RECORDS FOR THIS TASK —

* * * * * * *

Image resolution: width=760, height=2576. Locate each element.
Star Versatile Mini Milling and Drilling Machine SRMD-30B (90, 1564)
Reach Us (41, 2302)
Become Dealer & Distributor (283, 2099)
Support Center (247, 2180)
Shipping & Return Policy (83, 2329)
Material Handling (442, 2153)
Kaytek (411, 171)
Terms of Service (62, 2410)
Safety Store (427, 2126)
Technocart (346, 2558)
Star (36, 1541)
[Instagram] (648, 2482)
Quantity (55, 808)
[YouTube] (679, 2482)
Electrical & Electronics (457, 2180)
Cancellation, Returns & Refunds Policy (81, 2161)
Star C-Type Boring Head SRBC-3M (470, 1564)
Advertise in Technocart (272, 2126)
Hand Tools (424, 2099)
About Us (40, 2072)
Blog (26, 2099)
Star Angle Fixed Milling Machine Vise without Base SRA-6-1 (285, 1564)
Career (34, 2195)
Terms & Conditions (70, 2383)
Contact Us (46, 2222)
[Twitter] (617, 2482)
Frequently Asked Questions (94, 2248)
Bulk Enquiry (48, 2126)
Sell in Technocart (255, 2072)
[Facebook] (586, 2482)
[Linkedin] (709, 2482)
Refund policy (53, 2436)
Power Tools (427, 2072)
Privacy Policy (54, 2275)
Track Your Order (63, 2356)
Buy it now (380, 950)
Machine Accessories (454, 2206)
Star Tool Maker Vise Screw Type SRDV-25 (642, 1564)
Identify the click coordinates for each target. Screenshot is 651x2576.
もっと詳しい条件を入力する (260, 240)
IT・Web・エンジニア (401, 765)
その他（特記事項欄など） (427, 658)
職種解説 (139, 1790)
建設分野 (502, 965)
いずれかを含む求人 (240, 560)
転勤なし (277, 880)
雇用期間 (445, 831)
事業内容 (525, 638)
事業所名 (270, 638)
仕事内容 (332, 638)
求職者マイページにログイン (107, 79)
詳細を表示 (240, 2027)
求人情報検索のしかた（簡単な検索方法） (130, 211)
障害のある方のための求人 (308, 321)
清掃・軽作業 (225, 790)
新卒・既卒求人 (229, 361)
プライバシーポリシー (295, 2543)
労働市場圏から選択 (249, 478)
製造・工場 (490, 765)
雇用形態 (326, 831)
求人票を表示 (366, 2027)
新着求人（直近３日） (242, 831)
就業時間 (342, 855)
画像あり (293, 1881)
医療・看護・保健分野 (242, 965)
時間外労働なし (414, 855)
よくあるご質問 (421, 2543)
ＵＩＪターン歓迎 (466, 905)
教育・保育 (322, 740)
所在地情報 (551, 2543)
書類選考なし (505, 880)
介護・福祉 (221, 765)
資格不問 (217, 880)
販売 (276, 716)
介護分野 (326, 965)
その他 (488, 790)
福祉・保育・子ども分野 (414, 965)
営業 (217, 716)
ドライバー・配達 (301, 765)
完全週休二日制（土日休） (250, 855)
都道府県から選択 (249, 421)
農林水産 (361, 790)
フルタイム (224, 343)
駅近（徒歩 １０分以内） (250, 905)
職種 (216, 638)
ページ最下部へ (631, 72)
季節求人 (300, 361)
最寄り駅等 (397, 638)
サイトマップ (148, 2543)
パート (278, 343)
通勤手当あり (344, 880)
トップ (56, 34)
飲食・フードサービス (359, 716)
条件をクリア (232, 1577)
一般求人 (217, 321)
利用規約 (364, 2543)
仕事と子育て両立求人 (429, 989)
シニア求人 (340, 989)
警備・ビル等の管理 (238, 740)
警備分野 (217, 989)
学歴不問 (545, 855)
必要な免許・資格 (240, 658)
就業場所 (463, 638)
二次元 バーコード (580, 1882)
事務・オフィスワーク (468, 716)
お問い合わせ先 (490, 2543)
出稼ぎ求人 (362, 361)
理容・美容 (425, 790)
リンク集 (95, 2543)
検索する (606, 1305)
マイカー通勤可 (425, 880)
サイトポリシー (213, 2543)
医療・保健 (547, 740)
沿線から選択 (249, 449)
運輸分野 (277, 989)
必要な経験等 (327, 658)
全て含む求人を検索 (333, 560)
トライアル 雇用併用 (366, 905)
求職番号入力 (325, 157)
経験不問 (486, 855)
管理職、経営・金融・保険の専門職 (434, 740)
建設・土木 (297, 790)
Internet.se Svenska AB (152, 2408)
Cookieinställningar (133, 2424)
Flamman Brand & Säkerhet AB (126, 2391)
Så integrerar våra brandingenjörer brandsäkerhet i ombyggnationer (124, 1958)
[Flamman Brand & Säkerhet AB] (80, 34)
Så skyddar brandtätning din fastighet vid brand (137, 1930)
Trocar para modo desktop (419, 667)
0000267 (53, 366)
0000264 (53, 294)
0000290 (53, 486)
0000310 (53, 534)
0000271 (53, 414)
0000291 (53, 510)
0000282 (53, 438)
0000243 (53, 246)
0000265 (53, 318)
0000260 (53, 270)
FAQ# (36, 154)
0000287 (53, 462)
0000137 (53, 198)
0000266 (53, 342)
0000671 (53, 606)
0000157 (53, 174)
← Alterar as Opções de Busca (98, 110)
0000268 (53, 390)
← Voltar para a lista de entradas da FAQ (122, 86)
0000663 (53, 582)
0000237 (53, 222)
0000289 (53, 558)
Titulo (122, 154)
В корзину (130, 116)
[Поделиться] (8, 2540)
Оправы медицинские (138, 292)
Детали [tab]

* * * * * * *

EXERCISE INSTRUCTIONS —
The entries above must be written out again exactly as they are.

TASK SOLUTION —
Image resolution: width=760, height=2576. Locate each element.
Star Versatile Mini Milling and Drilling Machine SRMD-30B (90, 1564)
Reach Us (41, 2302)
Become Dealer & Distributor (283, 2099)
Support Center (247, 2180)
Shipping & Return Policy (83, 2329)
Material Handling (442, 2153)
Kaytek (411, 171)
Terms of Service (62, 2410)
Safety Store (427, 2126)
Technocart (346, 2558)
Star (36, 1541)
[Instagram] (648, 2482)
Quantity (55, 808)
[YouTube] (679, 2482)
Electrical & Electronics (457, 2180)
Cancellation, Returns & Refunds Policy (81, 2161)
Star C-Type Boring Head SRBC-3M (470, 1564)
Advertise in Technocart (272, 2126)
Hand Tools (424, 2099)
About Us (40, 2072)
Blog (26, 2099)
Star Angle Fixed Milling Machine Vise without Base SRA-6-1 (285, 1564)
Career (34, 2195)
Terms & Conditions (70, 2383)
Contact Us (46, 2222)
[Twitter] (617, 2482)
Frequently Asked Questions (94, 2248)
Bulk Enquiry (48, 2126)
Sell in Technocart (255, 2072)
[Facebook] (586, 2482)
[Linkedin] (709, 2482)
Refund policy (53, 2436)
Power Tools (427, 2072)
Privacy Policy (54, 2275)
Track Your Order (63, 2356)
Buy it now (380, 950)
Machine Accessories (454, 2206)
Star Tool Maker Vise Screw Type SRDV-25 (642, 1564)
Identify the click coordinates for each target. Screenshot is 651x2576.
もっと詳しい条件を入力する (260, 240)
IT・Web・エンジニア (401, 765)
その他（特記事項欄など） (427, 658)
職種解説 (139, 1790)
建設分野 (502, 965)
いずれかを含む求人 (240, 560)
転勤なし (277, 880)
雇用期間 (445, 831)
事業内容 (525, 638)
事業所名 (270, 638)
仕事内容 (332, 638)
求職者マイページにログイン (107, 79)
詳細を表示 (240, 2027)
求人情報検索のしかた（簡単な検索方法） (130, 211)
障害のある方のための求人 (308, 321)
清掃・軽作業 (225, 790)
新卒・既卒求人 (229, 361)
プライバシーポリシー (295, 2543)
労働市場圏から選択 (249, 478)
製造・工場 (490, 765)
雇用形態 (326, 831)
求人票を表示 (366, 2027)
新着求人（直近３日） (242, 831)
就業時間 (342, 855)
画像あり (293, 1881)
医療・看護・保健分野 (242, 965)
時間外労働なし (414, 855)
よくあるご質問 (421, 2543)
ＵＩＪターン歓迎 (466, 905)
教育・保育 (322, 740)
所在地情報 (551, 2543)
書類選考なし (505, 880)
介護・福祉 (221, 765)
資格不問 (217, 880)
販売 (276, 716)
介護分野 (326, 965)
その他 (488, 790)
福祉・保育・子ども分野 (414, 965)
営業 (217, 716)
ドライバー・配達 (301, 765)
完全週休二日制（土日休） (250, 855)
都道府県から選択 (249, 421)
農林水産 (361, 790)
フルタイム (224, 343)
駅近（徒歩 １０分以内） (250, 905)
職種 (216, 638)
ページ最下部へ (631, 72)
季節求人 (300, 361)
最寄り駅等 (397, 638)
サイトマップ (148, 2543)
パート (278, 343)
通勤手当あり (344, 880)
トップ (56, 34)
飲食・フードサービス (359, 716)
条件をクリア (232, 1577)
一般求人 (217, 321)
利用規約 (364, 2543)
仕事と子育て両立求人 (429, 989)
シニア求人 (340, 989)
警備・ビル等の管理 (238, 740)
警備分野 (217, 989)
学歴不問 (545, 855)
必要な免許・資格 (240, 658)
就業場所 (463, 638)
二次元 バーコード (580, 1882)
事務・オフィスワーク (468, 716)
お問い合わせ先 (490, 2543)
出稼ぎ求人 (362, 361)
理容・美容 (425, 790)
リンク集 (95, 2543)
検索する (606, 1305)
マイカー通勤可 (425, 880)
サイトポリシー (213, 2543)
医療・保健 (547, 740)
沿線から選択 (249, 449)
運輸分野 (277, 989)
必要な経験等 (327, 658)
全て含む求人を検索 (333, 560)
トライアル 雇用併用 (366, 905)
求職番号入力 (325, 157)
経験不問 (486, 855)
管理職、経営・金融・保険の専門職 (434, 740)
建設・土木 (297, 790)
Internet.se Svenska AB (152, 2408)
Cookieinställningar (133, 2424)
Flamman Brand & Säkerhet AB (126, 2391)
Så integrerar våra brandingenjörer brandsäkerhet i ombyggnationer (124, 1958)
[Flamman Brand & Säkerhet AB] (80, 34)
Så skyddar brandtätning din fastighet vid brand (137, 1930)
Trocar para modo desktop (419, 667)
0000267 (53, 366)
0000264 (53, 294)
0000290 (53, 486)
0000310 (53, 534)
0000271 (53, 414)
0000291 (53, 510)
0000282 (53, 438)
0000243 (53, 246)
0000265 (53, 318)
0000260 (53, 270)
FAQ# (36, 154)
0000287 (53, 462)
0000137 (53, 198)
0000266 (53, 342)
0000671 (53, 606)
0000157 (53, 174)
← Alterar as Opções de Busca (98, 110)
0000268 (53, 390)
← Voltar para a lista de entradas da FAQ (122, 86)
0000663 (53, 582)
0000237 (53, 222)
0000289 (53, 558)
Titulo (122, 154)
В корзину (130, 116)
[Поделиться] (8, 2540)
Оправы медицинские (138, 292)
Детали [tab]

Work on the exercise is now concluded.